— start DATA ROWS —

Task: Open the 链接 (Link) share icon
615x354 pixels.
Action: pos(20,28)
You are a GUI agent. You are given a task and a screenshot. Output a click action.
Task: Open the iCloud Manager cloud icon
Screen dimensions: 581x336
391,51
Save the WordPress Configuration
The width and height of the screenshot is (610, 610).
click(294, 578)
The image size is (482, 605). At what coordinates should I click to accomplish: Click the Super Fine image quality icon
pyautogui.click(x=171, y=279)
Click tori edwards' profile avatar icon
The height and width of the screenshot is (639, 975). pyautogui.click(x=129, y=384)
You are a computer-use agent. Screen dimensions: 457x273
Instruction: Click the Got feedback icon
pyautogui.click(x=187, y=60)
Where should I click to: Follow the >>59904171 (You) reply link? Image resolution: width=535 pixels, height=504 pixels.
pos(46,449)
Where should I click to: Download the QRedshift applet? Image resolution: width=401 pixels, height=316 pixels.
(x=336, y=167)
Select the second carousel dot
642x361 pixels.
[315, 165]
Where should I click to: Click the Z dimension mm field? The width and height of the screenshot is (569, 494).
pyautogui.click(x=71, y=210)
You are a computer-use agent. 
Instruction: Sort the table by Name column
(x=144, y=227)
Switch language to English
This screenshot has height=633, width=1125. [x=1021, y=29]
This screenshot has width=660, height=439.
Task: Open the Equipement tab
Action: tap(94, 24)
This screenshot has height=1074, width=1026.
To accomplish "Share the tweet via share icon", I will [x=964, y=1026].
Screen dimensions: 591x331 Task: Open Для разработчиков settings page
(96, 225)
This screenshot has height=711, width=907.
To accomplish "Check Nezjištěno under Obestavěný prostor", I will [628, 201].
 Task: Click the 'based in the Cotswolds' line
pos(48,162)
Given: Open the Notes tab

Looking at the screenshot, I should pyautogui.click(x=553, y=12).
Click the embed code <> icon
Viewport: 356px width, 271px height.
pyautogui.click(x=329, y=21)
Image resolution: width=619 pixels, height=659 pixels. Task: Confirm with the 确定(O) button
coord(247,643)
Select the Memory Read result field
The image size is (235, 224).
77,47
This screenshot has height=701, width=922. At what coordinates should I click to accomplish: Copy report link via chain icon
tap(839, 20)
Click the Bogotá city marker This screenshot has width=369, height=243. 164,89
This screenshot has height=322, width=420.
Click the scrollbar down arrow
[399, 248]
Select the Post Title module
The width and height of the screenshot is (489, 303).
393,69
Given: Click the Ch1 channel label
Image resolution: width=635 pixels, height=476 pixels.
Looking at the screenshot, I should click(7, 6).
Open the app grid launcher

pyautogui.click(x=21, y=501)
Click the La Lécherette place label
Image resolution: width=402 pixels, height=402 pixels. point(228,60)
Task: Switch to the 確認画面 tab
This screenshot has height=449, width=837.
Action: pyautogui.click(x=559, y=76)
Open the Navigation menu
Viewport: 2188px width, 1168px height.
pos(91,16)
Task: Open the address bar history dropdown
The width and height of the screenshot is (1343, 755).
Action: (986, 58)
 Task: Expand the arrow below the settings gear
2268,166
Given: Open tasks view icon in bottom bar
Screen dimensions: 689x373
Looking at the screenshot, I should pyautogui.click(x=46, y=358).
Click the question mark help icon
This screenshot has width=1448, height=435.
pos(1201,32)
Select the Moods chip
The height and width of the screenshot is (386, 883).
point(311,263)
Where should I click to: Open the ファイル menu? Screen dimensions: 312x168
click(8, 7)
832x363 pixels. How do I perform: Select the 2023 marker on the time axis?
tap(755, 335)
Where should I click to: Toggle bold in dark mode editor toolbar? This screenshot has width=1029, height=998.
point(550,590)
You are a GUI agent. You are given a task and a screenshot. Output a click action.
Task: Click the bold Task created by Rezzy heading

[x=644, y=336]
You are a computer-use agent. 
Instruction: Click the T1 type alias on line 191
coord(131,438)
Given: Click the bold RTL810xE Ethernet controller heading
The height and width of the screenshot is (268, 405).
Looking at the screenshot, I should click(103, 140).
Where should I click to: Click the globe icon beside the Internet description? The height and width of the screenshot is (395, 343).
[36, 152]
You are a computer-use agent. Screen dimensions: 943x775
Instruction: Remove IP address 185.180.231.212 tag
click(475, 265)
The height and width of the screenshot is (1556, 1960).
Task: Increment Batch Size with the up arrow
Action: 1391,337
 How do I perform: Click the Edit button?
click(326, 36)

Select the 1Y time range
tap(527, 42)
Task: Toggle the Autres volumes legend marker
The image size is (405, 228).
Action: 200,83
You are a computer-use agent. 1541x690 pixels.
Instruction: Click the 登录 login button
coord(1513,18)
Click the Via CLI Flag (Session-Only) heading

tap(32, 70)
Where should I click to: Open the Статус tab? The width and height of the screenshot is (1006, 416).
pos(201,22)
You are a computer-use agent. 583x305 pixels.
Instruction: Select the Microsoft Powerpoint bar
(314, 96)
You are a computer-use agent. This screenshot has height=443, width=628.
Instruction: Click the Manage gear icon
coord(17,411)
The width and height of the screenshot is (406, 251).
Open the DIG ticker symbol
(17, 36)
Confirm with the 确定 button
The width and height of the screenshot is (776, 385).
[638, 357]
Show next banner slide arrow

— end DATA ROWS —

REQUEST
Please copy verbatim the lines of the material above, from the line with "Task: Click the 'based" to the line with "pyautogui.click(x=21, y=501)", including both of those lines.

EXERCISE SOLUTION
 Task: Click the 'based in the Cotswolds' line
pos(48,162)
Given: Open the Notes tab

Looking at the screenshot, I should pyautogui.click(x=553, y=12).
Click the embed code <> icon
Viewport: 356px width, 271px height.
pyautogui.click(x=329, y=21)
Image resolution: width=619 pixels, height=659 pixels. Task: Confirm with the 确定(O) button
coord(247,643)
Select the Memory Read result field
The image size is (235, 224).
77,47
This screenshot has height=701, width=922. At what coordinates should I click to accomplish: Copy report link via chain icon
tap(839, 20)
Click the Bogotá city marker This screenshot has width=369, height=243. 164,89
This screenshot has height=322, width=420.
Click the scrollbar down arrow
[399, 248]
Select the Post Title module
The width and height of the screenshot is (489, 303).
393,69
Given: Click the Ch1 channel label
Image resolution: width=635 pixels, height=476 pixels.
Looking at the screenshot, I should click(7, 6).
Open the app grid launcher

pyautogui.click(x=21, y=501)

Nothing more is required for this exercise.